Scientists have long believed that constructing memories is like playing with neurological Tinkertoys. Exposed to a barrage of sensations from the outside world, we snap together brain cells to form new patterns of electrical connections that stand for images, smells, touches and sounds.
The most unshakable part of this belief is that the neurons used to build these memory circuits are a depletable resource, like petroleum or gold. We are each bequeathed a finite number of cellular building blocks, and the supply gets smaller each year. That is certainly how it feels as memories blur with middle age and it gets harder and harder to learn new things. But like so many absolutes, this time-honored notion may have to be forgotten--or at least radically revised.

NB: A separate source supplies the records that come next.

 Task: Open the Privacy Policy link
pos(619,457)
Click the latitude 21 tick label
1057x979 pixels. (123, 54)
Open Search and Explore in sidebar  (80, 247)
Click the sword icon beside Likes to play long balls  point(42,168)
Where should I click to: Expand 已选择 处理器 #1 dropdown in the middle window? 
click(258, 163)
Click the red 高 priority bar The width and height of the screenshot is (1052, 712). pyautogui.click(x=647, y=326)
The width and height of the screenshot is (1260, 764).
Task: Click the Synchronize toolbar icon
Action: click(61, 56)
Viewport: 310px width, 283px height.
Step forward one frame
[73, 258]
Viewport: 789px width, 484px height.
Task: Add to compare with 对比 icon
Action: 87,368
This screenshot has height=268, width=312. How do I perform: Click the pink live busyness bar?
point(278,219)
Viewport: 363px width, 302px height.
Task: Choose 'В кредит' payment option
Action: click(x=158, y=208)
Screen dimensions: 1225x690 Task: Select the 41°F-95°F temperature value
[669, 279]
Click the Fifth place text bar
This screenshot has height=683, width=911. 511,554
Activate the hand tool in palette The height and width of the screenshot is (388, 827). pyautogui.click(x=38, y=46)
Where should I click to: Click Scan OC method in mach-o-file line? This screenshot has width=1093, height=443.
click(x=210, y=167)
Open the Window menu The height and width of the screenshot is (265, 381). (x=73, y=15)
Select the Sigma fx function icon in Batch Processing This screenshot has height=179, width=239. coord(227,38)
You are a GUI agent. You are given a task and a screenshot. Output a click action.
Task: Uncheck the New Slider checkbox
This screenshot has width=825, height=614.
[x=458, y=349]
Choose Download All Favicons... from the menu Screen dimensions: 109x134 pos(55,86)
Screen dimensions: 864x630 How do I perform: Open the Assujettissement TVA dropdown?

In the past year, a series of puzzling experiments has forced scientists to rethink this and other cherished assumptions about how memory works, reminding them how much they have to learn about one of the last great mysteries--how the brain keeps a record of our individual passage through life, allowing us to carry the past inside our head.
"The number of things we know now that we didn't know 10 years ago is not very large," laments Charles Stevens, a memory researcher at the Salk Institute in La Jolla, Calif. "In fact, in some ways we know less."
This much seems clear: the traces of memory--or engrams, as neuroscientists call them--are first forged deep inside the brain in an area called the hippocampus (after the Latin word for seahorse because of its arching shape). Acting as a kind of neurological scratch pad, the hippocampus stores the engrams temporarily until they are transferred somehow (perhaps during sleep) to permanent storage sites throughout the cerebral cortex. This area, located behind the forehead, is often described as the center of intelligence and perception. Here, as in the hippocampus, the information is thought to reside in the form of neurological scribbles, clusters of connected cells.
It has been considered almost gospel that these patterns are constructed from the supply of neurons that have been in place since birth. New memories, the story goes, don't require new neurons--just new ways of stringing the old ones together. Retrieving a memory is a matter of activating one of these circuits, coaxing the original stimulus back to life.
The picture appears eminently sensible. The billions of neurons in a single brain can be arranged in countless combinations, providing more than enough clusters to record even the richest life. If adult brains were cranking out new neurons as easily as skin and bone grow new cells, it would serve only to scramble memory's delicate filigree.
Studies with adult monkeys in the mid-1960s seemed to support the belief that the supply of neurons is fixed at birth. Hence the surprise when Elizabeth Gould and Charles Gross of Princeton University reported last year that the monkeys they studied seemed to be minting thousands of new neurons a day in the hippocampus of their brain. Even more jarring, Gould and Cross found evidence that a steady stream of the fresh cells may be continually migrating to the cerebral cortex.